Needless to say, I was onboard the Hellraiser: Judgment train before the title even appeared onscreen. Yeah, the opening wasn't so much Hellraiser as it was a Nine Inch Nails music-video supercut, but that's fine - I'm not precious about Hellraiser mythology, and I honestly admired how over-the-top unpleasant the whole thing was. There's an immediate sense that director Gary J. Tunnicliffe is swinging for the fences, determined to get this franchise back on track after an endless stream of weak-ass, DTV sequels. Might not be the sort of thing I'd throw on when friends come over, sure, but you gotta respect the DGAF attitude on display.
But then reality sets in, and we realize that Hellraiser: Judgment will mostly be about a trio of cops trying to track down a serial killer by the name of the Preceptor.

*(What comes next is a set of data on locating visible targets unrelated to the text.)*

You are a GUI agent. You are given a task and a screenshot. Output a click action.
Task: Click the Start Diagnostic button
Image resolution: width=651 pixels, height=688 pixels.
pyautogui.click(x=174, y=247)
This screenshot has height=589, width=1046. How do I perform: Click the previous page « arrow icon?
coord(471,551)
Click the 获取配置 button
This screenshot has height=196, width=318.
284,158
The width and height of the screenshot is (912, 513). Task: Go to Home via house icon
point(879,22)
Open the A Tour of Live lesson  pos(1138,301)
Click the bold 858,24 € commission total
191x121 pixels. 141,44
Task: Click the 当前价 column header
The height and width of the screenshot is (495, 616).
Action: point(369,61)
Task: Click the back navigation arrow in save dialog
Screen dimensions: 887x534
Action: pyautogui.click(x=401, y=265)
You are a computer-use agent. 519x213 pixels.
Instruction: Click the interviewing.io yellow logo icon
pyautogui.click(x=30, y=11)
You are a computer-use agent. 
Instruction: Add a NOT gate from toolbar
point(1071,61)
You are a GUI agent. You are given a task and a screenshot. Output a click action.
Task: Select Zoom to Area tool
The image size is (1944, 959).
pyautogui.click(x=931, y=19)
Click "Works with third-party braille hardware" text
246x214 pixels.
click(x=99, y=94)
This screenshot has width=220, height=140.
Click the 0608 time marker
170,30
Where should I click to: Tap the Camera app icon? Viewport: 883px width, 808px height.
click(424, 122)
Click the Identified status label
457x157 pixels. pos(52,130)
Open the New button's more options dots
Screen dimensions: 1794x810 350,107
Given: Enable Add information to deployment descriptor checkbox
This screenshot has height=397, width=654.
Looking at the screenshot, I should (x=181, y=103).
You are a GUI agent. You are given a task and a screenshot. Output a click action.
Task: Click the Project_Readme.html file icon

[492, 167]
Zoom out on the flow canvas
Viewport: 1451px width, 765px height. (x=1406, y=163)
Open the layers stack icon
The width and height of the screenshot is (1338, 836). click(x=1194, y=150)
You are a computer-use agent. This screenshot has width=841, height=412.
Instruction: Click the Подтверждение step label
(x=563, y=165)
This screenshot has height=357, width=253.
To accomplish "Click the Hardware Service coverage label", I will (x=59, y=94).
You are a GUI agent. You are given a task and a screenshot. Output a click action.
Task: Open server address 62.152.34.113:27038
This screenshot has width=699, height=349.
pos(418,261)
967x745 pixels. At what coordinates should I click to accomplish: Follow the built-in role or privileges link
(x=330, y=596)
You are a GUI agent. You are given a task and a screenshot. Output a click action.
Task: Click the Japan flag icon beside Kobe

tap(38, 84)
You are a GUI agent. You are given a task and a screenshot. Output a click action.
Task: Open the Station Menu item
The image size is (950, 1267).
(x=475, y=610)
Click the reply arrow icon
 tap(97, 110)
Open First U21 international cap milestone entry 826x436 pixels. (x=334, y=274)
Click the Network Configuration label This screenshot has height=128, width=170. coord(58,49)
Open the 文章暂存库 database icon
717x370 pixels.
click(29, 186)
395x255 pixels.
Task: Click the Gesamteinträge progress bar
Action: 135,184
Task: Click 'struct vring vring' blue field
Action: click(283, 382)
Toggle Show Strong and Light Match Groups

This perp's bad news, killing people in ludicrously overcomplicated ways (one lady has her dog sewn inside her) and always managing to stay one step ahead of our intrepid heroes. Eventually one of them winds up visiting the same house we saw earlier in the film, but the segment's truncated and lacks the element of surprise that made Hellraiser: Judgment's opening sequence so memorable. Past that, there's some more stuff with the cops, a brief detour involving an angel, and then the movie ends.
I hate to Monday Morning Hellraiserback Tunnicliffe here, but it seems clear to me that all the "Hell" stuff in Hellraiser: Judgment is infinitely more interesting than anything happening out in the real world, and that an entire film devoted to the inner workings of Pinhead's Cenobite team would've been far more compelling than yet another Seven knock-off. There's a real sense of bureaucracy to the Cenobites' efforts in this movie, and I greatly enjoyed watching them go through the motions. At no point did I care about the serial killer, or the cops, or the fact that two of them are brothers, or that maybe one of their wives hasn't been completely faithful. How could I, when I know there's a giant dude wearing a baby mask out there, disposing of skinned child molesters with the same lack of passion one usually exhibits while working a dead-end retail job?
Here's the other thing: Tunnicliffe absolutely nails the sweaty, fever-dream feeling of a good Clive Barker yarn in that opening twenty minutes. If Stephen King built an empire on the juxtaposition of good ol' regular folks and the supernatural, the Barker brand has always skewed weirder, skeevier, sexier, meaner, more hallucinogenic. Hellraiser: Judgment frequently captures that feeling, and I was legitimately impressed by it. That's a hard tone to convey onscreen (much less with what was obviously a limited budget), but somehow Tunnicliffe pulls it off. I don't believe that to be accidental, so I have to assume the man knows his shit.
Also worth noting: the practical effects and the work done by Paul Taylor, as Pinhead, are both solid. The former aren't anything to write home to the Chatterer about, perhaps, but they are impressive given the means of the production, and Taylor's performance as Pinhead is certainly a step up from that time Bobby Moynihan's stunt double came in to sub for Doug Bradley. Your mileage will almost certainly vary on both of these points, but for me they were checks in the "Plus" column.
Hellraiser: Judgment does not entirely work as a movie. It's a mixed bag, with the stuff I enjoyed ultimately outweighed by the stuff I did not. But it comes so close to breaking even, I can't help but be curious to see what Tunnicliffe might do with a decent budget, or less meddling from the rights holders. We haven't come close to a good Hellraiser movie in well over a decade, but this one ... this one comes fairly close to being alright. Give it a rental and see if you don't agree.
Hellraiser: Judgment hits Blu-ray, DVD and VOD tomorrow, February 13th.